EXERCICE PROPOSÉ A >> Dans l'entretien avec Barbara Abel, relevez le nom de chaque personne mentionnée, à l'exception des musiciens énumérés par Mathias.
EXERCICE PROPOSÉ B >> D'après l'entretien avec Barbara Abel, qu'est-ce qui constitue la clef de l'énigme ?
EXERCICE PROPOSÉ C >> Poursuivez l'entretien avec Barbara Abel à partir de la dernière question posée.

##### EXTRAIT DU TEXTE

AE: « (…) on pourrait presque reconstituer notre histoire au travers des chansons qu’on écoutait. Leonard Cohen, Tom Wiats, Santana, Maxime Leforestier, Paolo Conté… » annonce Mathias, le frère de Zoé. Vous voyez, vous aussi, en la musique, « un réservoir à souvenirs« ?
Barbara Abel: Alors là, oui, complètement! Certaines musiques peuvent réellement vous transporter à une autre période de votre vie. Une véritable machine à voyager dans le temps! Surtout celles qui font partie d’une époque et que l’on n’écoute plus pendant des années. Lorsqu’elle resurgit, souvent au moment où on s’y attend le moins, c’est toute cette époque qui revit à travers elle. Je suis très sensible à cela…
AE: « Proust avait ses madeleines, j’aurais eu mes chocolats » déclare Zoé. La » brûlure du chocolat », est en effet la clef de l’énigme… Madeleine proustienne au carré, elle franchit la barrière de l’amnésie au-delà de celle du souvenir. Votre madeleine de Proust, Barbara Abel, est-elle chocolat?

##########
##### DONNÉES RÉPERTORIÉES

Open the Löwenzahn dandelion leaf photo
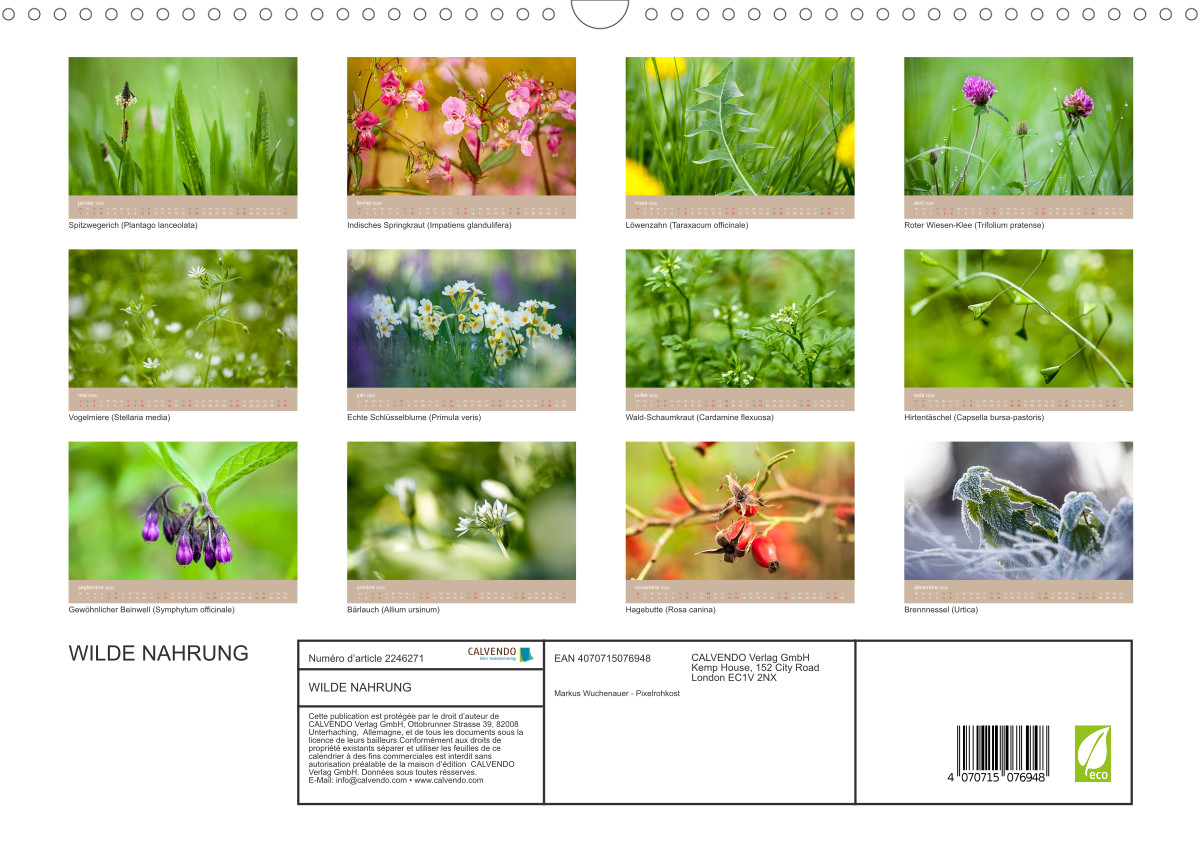Viewport: 1200px width, 848px height. 740,126
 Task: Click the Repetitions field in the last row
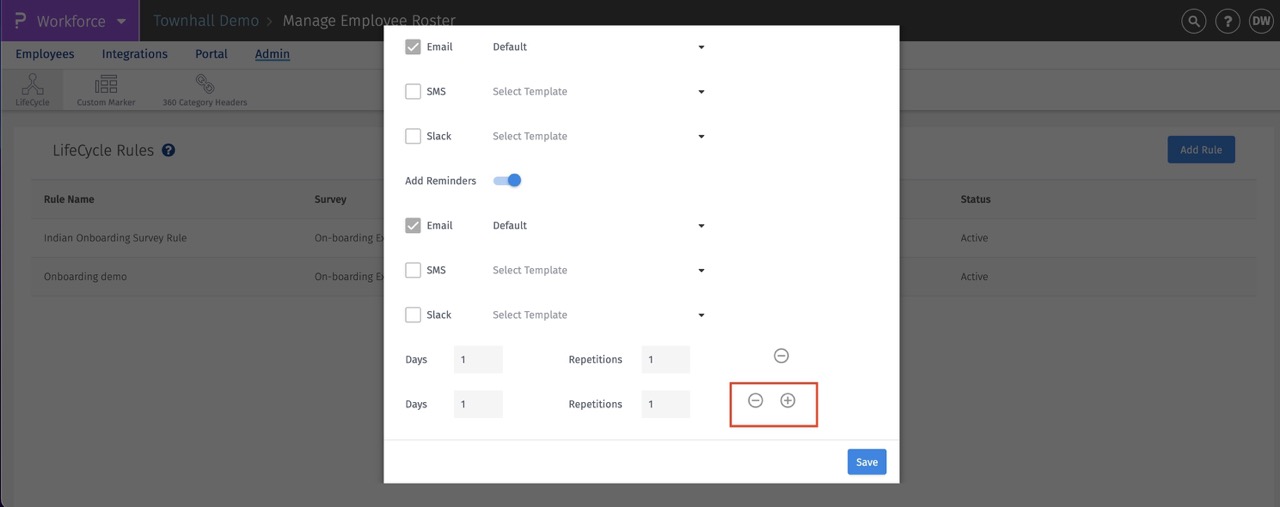tap(665, 404)
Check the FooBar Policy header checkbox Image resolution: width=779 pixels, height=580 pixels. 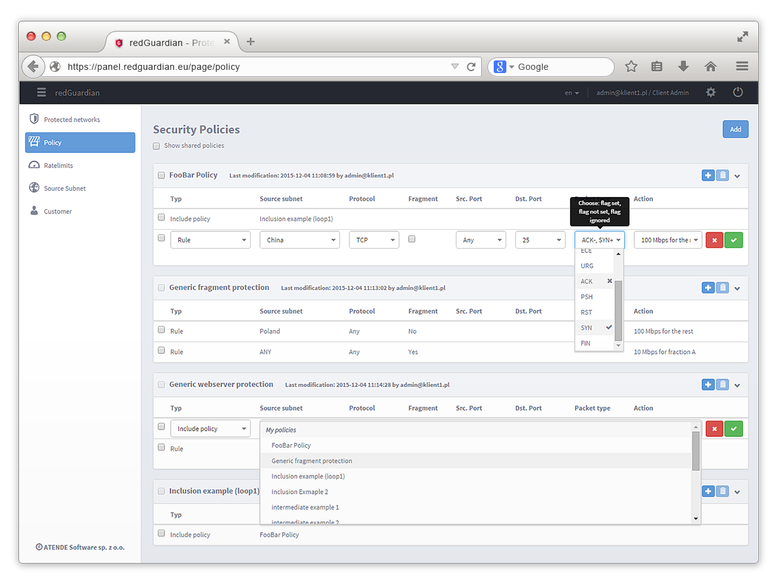coord(161,175)
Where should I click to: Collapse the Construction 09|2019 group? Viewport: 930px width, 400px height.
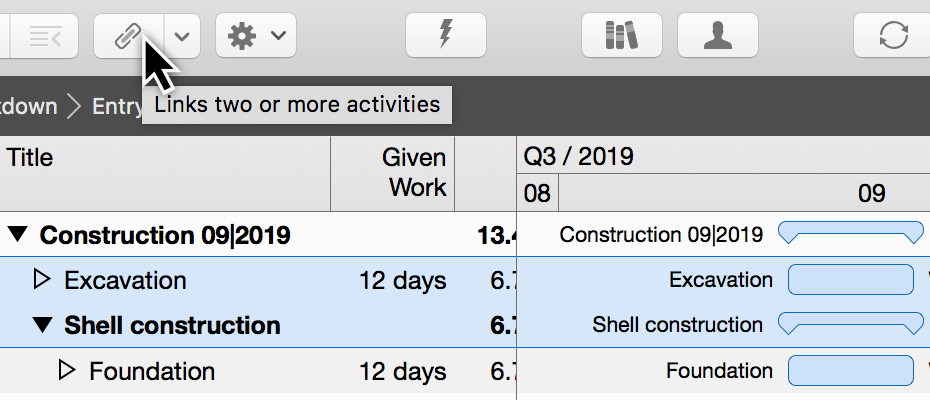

##########

CORRIGÉ A >> Mathias, Zoé, Barbara Abel, Proust

CORRIGÉ B >> La « brûlure du chocolat ».

CORRIGÉ C >>
Barbara Abel: Bonne question! C’est quoi, ma madeleine de Proust? Pas le chocolat, puisque j’en mange presque qotidiennement depuis des années… Je crois que ce serait ce que ma grand-mère appelait « un oeuf au sucre »: quand j’étais petite et que je passais mes vacances chez elle, au Portugal, tous les matins elle me faisait « un oeuf au sucre »: un jaune d’oeuf mélangé avec du sucre et du cacao. J’adorais ça ! Cela doit bien faire 25 ans que je n’en ai plus mangé… J’imagine que si j’en remangeais, ce serait totalement proustien. Mais sincèrement, je n’en ai pas vraiment envie 😉 !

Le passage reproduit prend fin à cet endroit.